Few observers doubted that **Peter Scholze **deserved a Fields Medal, or that he would win one this year—to the point that “Who else do you think will win, apart from Scholze?” became an oft-heard question in the mathematical community. The 30-year-old became famous at 22, as a graduate student, for finding a way to drastically shorten a book-length proof in arithmetic geometry.

Most of Scholze’s work has connections to ‘*p*-adic fields’, exotic extensions of the ordinary number system that are useful tools for studying prime numbers. Upon the *p*-adics, he built fractal-like structures called perfectoid spaces, which have helped him and others to solve problems across several fields of mathematics, including geometry and topology.

In a 2016 profile, a colleague described Scholze’s ability to zero in on the essence of a problem as evoking “a mixture of awe and fear and exhilaration”. In recent months, Scholze has been checking a gigantic proof of the the *abc* conjecture, one of the biggest unsolved problems in number theory. In 2012, the enigmatic Japanese mathematician Shinichi Mochizuki posted a proof online but no one had been able to say definitively whether it checked out. Now Scholze and a colleague are said to have found a significant gap in the proof. Scholze is a professor at the University of Bonn and also directs the Max-Planck Institute for Mathematics in the same city.
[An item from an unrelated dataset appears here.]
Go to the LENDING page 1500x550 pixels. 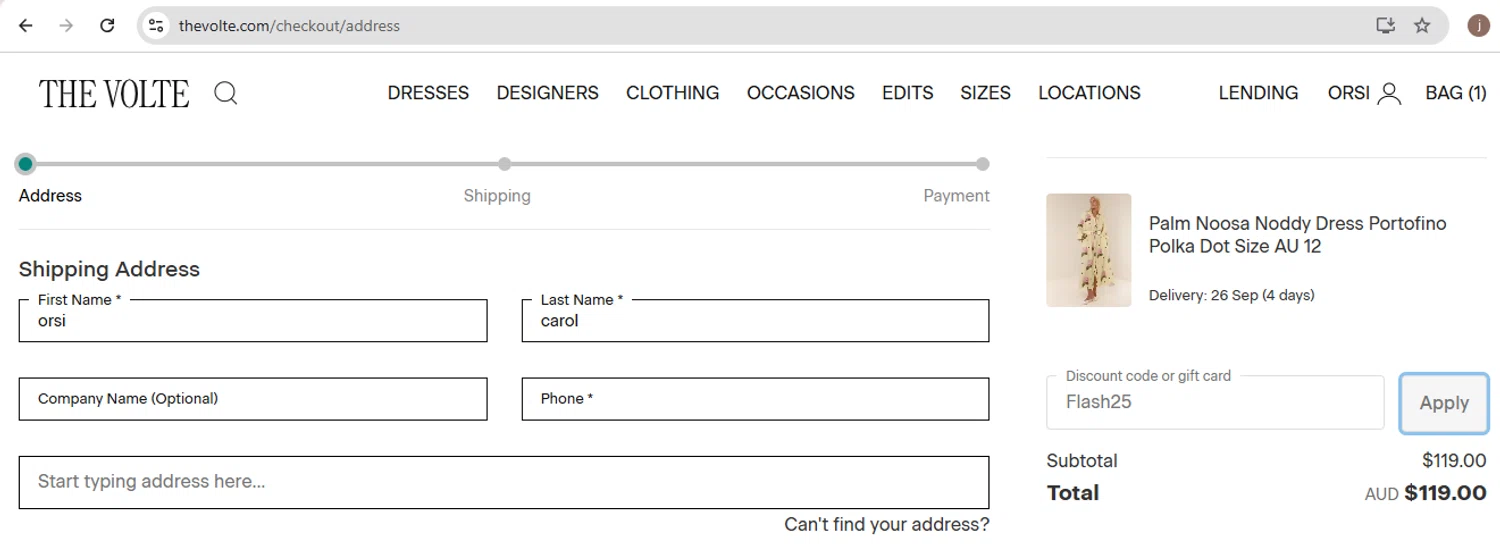tap(1258, 93)
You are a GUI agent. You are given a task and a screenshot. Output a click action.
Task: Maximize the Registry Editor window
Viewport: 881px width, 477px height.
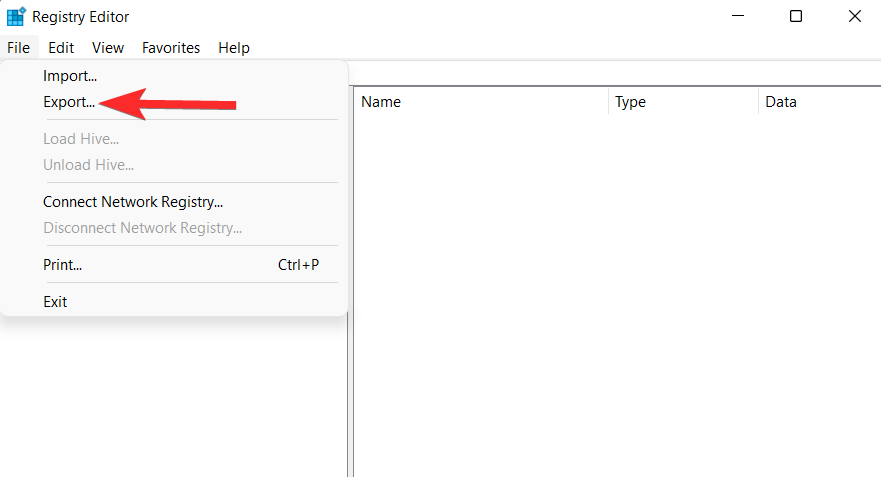[x=796, y=16]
**Caucher Birkar**, 40, has made breakthroughs in the classification of algebraic varieties—geometric objects that arise from polynomial equations, such as *y *= *x*2. He was born in 1978 in an ethnic-Kurdish region of southern Iran. Birkar recalls his childhood in one of several videos made available by the Simons Foundation, which funds mathematics and basic-science research, ahead of the announcements: “My parents are farmers, so I spent a huge amount of time actually doing farming,” he says. “In many ways, it was not the ideal place for a kid to get interested in something like mathematics.”

After studying at the University of Tehran, in 2000 Birkar moved to the United Kingdom, where he got refugee status and, eventually, UK citizenship. In the Simons video, Birkar says he hopes that his Fields Medal will put “just a little smile on the lips” of the world’s 40 million Kurds.

**Akshay Venkatesh**, who is 36, works on classical problems in number theory, including number systems that consist of fractions of whole numbers and roots such as √2. He is among the few mathematicians who have made substantial progress on a question formulated by Carl Friedrich Gauss in the 1800s. Venkatesh was born in New Delhi and raised in Australia, and is currently at the Institute for Advanced Study in Princeton, New Jersey.

Compared with the other three medallists, 34-year-old **Alessio Figalli**works in an area that is closer to the real world, called optimal transport, which seeks the most efficient ways to distribute goods on a network. Figalli applies it to partial differential equations, which are the equations with several variables that most often arise in physics. Figalli is Italian and works at the Swiss Polytechnic Institute (ETH) in Zurich.